GEOMORPHIC IMPACT OF CATASTROPHIC FLOODING FROM TROPICAL STORM LEE (SEPTEMBER, 2011) IN GRAVEL-BED STREAMS OF THE APPALACHIAN PLATEAU, NORTH-CENTRAL PENNSYLVANIA

Geomorphic work, whether expressed as sediment transport or landform modification was significant in gravel bed streams emanating from the Appalachian Plateau of north-central Pennsylvania during Tropical Storm Lee flooding in September, 2011. Detailed GIS-based mapping from post-flood helicopter photography and fieldwork documented geomorphic change along more than 200 km of four major tributaries to the Susquehanna River – Lycoming, Loyalsock, Muncy, and Fishing Creeks. Dominant geomorphic responses include: 1) erosion of chutes on the inside of meanders; 2) channel avulsion and reoccupation of prehistoric high flow anabranches disconnected from main channels by anthropogenic activity such as berm construction and highway fill; 3) extraordinary coarse gravel transport (bar growth and migration); 4) episodic downcutting and aggradation; 5) bank erosion; and 6) mass wasting and alluvial fan activation in glaciated headwater tributaries.

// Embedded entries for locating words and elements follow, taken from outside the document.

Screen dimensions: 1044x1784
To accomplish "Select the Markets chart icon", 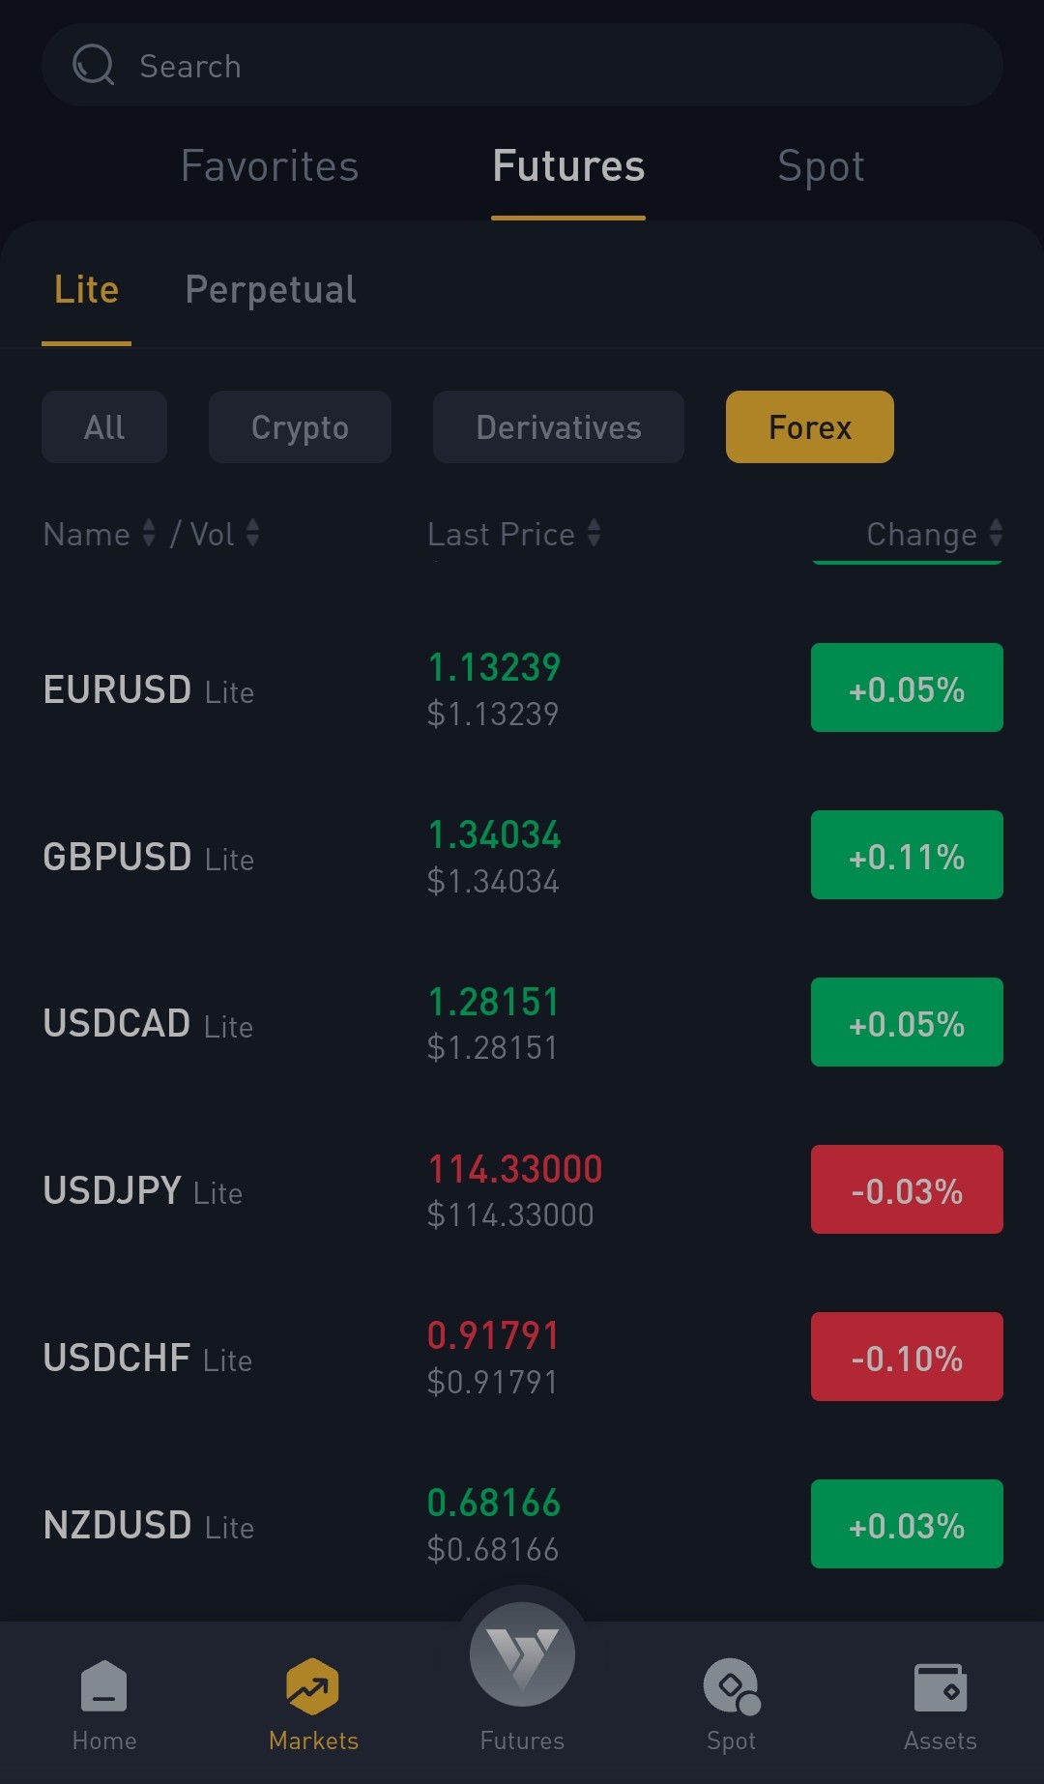I will click(313, 1686).
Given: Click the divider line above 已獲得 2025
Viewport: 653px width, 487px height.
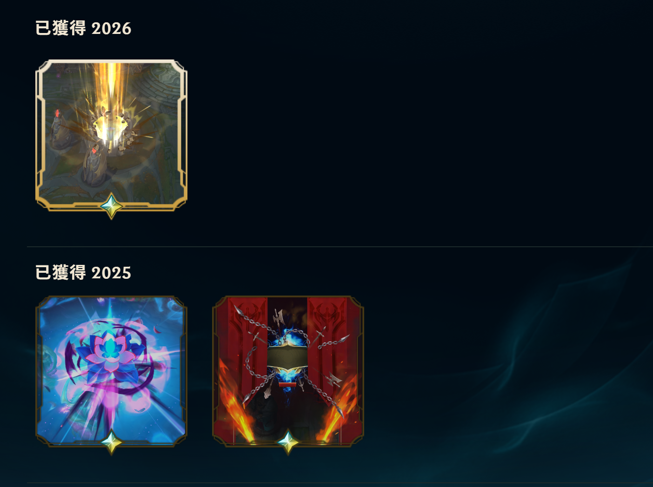Looking at the screenshot, I should coord(340,247).
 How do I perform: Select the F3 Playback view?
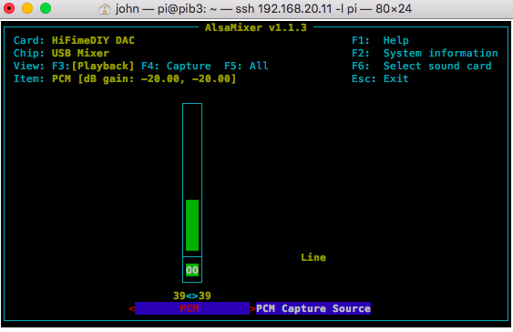click(93, 67)
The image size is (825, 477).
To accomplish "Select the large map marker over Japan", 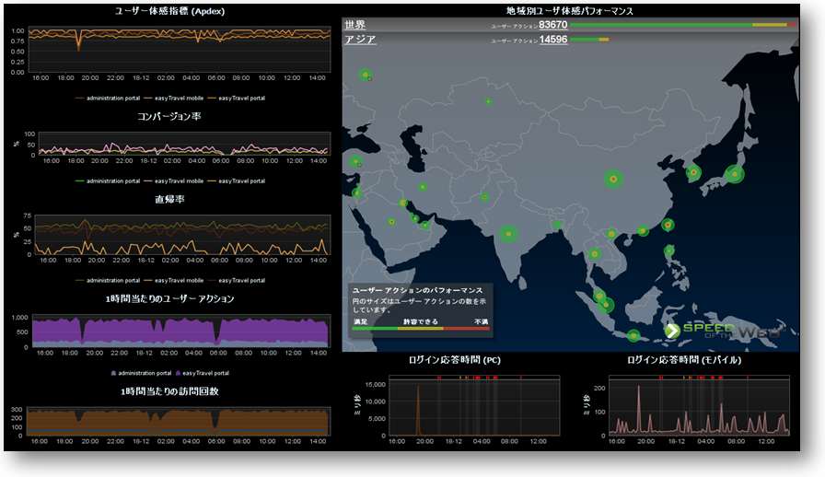I will click(x=734, y=174).
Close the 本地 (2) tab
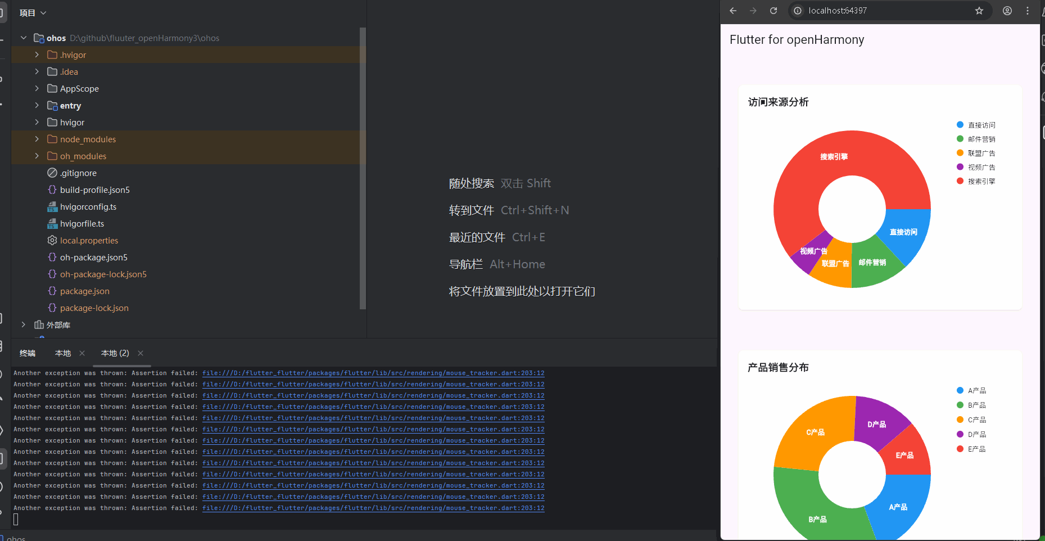1045x541 pixels. point(140,353)
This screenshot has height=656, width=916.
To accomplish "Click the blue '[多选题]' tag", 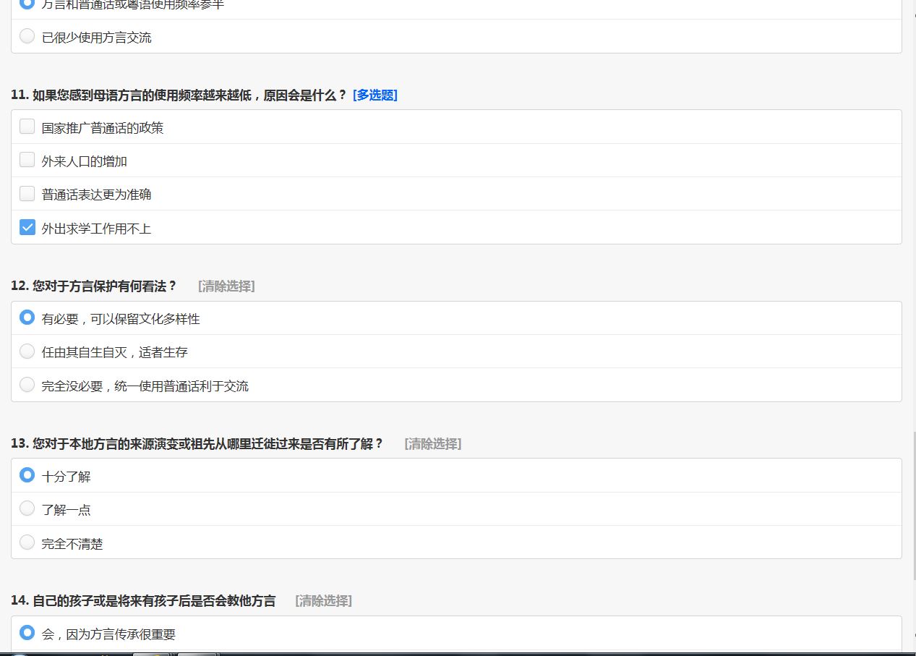I will point(375,95).
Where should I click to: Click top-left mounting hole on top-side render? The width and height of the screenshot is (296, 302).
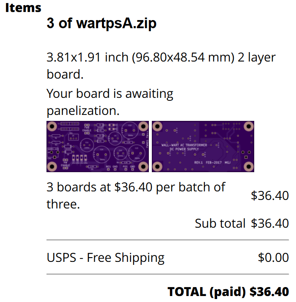pos(52,126)
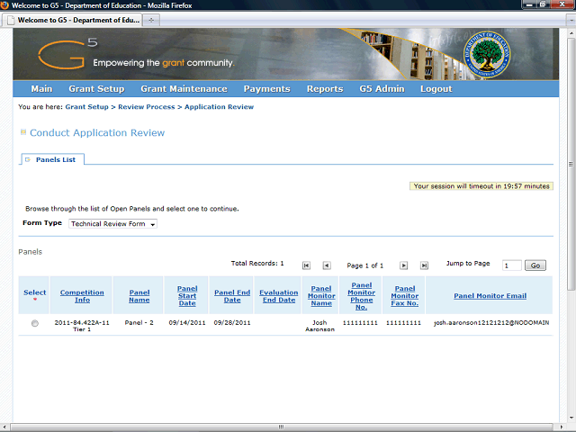Open the Grant Setup menu
Viewport: 576px width, 432px height.
(x=96, y=89)
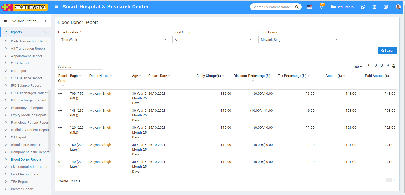Select Pharmacy Bill Report in sidebar

27,108
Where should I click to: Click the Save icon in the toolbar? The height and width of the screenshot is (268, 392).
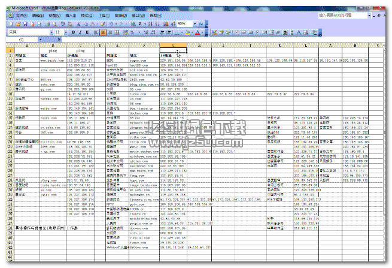(24, 23)
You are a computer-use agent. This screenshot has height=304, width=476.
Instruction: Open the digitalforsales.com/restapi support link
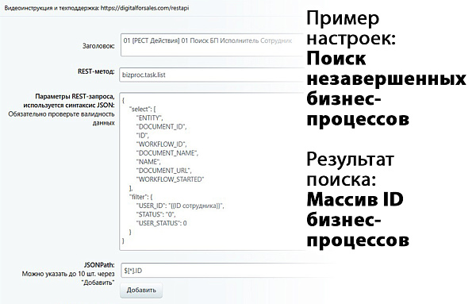coord(145,8)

While it is likely that geomorphic response to a flood with greater than 100-year recurrence would be significant in steep, gravel bed streams, the extreme magnitude of the response may have been amplified by anthropogenic disturbance. Regional clear cutting in these watersheds between 1850-1920, contributed sediment downstream. Dendrogeomorphic observations suggest that significant filling occurred prior to 1930, creating a low gravelly terrace along these streams. Watershed reforestation since 1930 has yielded relatively clear, aggressive water to downstream channels. Major floods during the past 40 years (1972, 1996, 2004, 2011) appear to have initiated widespread disequilibrium and erosion of the logging legacy gravel. Sediments from this remobilized fill now appear to be moving through these watersheds as major gravel pulses. Simultaneous aggradation of gravel bars above bankfull during floods is promoting bank erosion and channel avulsion. This flood caused extensive damage to homes, farms, and highway infrastructure. Similar responses to floods are likely as these channels evolve through a protracted phase of disequilibrium during their adjustment from constrained single channels to multi-threaded gravel bed systems. Understanding the trajectory of these river systems has enormous implications for management and policy-making in the future.